Friday, September 19, 2014

How to Create a Compelling Creative Brief

By:   Date posted: September 19, 2014
creative-briefGreat creative briefs have one primary function — to inspire your creative team to come up with the most brilliant and effective communications response to solve a particular problem. Its secondary function is to confirm back to the client that you “get” her problem, strategy for solving it, and the objective you must achieve.
So what makes a “great” brief? Clarity. Brevity. Inspirational language (which may include slang and swear words). The creative brief isn’t being published online to the masses for approval, nor does it need to be PC for your client’s board of directors.
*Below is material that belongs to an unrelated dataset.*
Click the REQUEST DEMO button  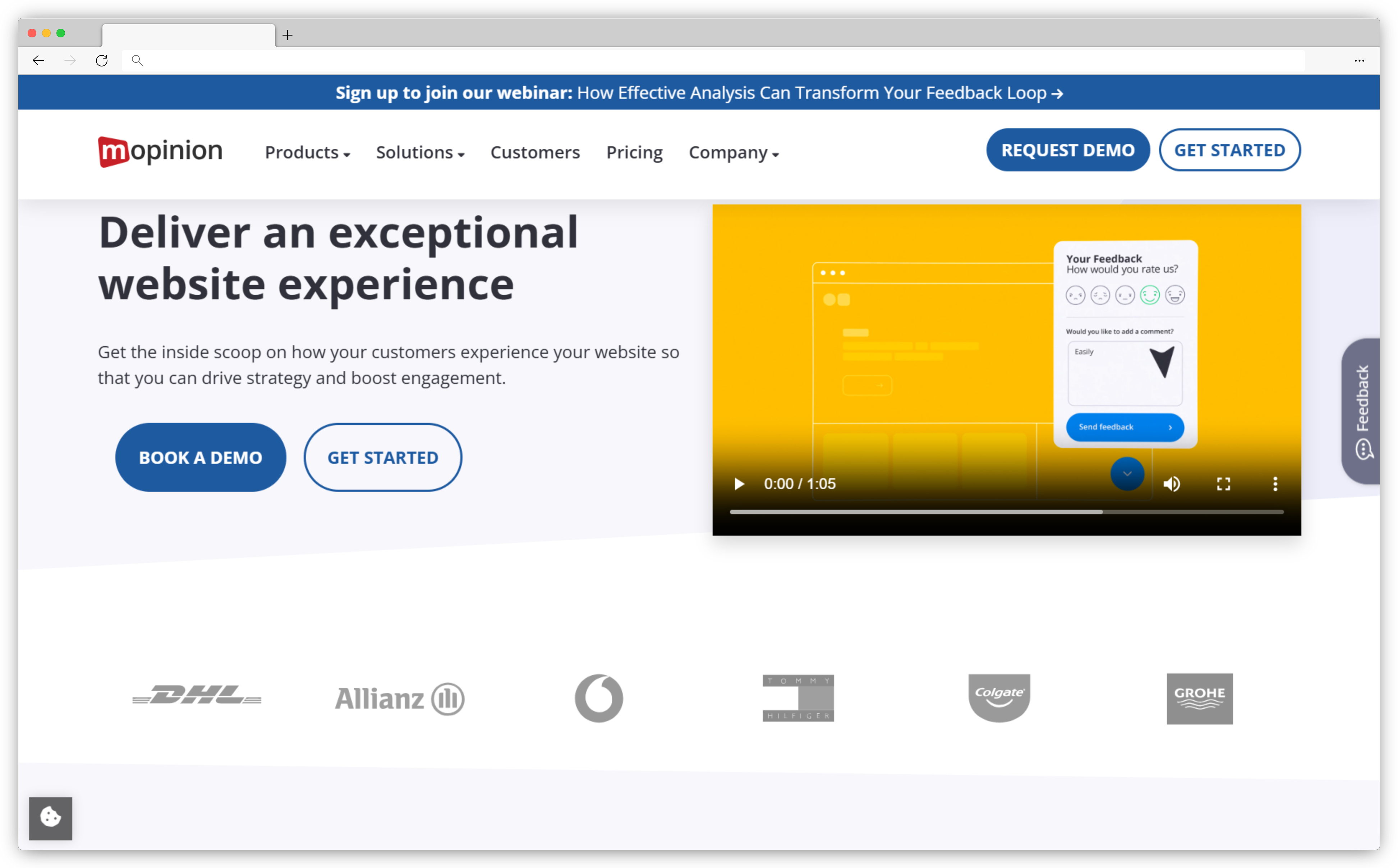1068,150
It does need to grab your creative team by the heart and get them so excited they become obsessed with solving your client’s problem and do so expeditiously.
A great creative brief answers the following questions:

1. What’s the problem?

Describe the problem you need to solve. Don’t just write down what the client says. She may not even realize the problem is deeper / different than what she thinks. When the client is briefing you, dig at this like dentist doing a root canal. You want to excavate until all the junk is cleared out. Only then will you understand what the “root” of the problem really is.

2. Who has this problem?

How are they solving it now? What other options do they have? Communications all boils down to influencing a change in behavior. To change it, you first have to understand what they’re doing now and what options they have that they’re (not) embracing.

3. What’s hidden under the “problem” that’s really in the way?

Going back to #1, keep digging. Honest. You’re going to have to come at this from 10 different angles before you finally nail it. For example: Apple’s focus has always been on making technology easy to use. Why? What’s really at the root? People’s frustration with technology and fear of it. Apple is all about creating an effortless, frictionless, fun, and seamless brand experience. But until Chiatt/Day got “frustration” and “fear” as the root, how could they communicate “easy to use” in a way that related to the ideal buyer? Go watch 1984, again.

4. What’s the product/service/brand that we’re selling as the solution?

Seems self-explanatory — just remember that a confused mind says “no.” Keep your positioning clean and easy to understand. Also, don’t confuse the potential buyer with so many choices, she tunes out.

5. Why should these people believe us (rational and emotional reasons to buy)?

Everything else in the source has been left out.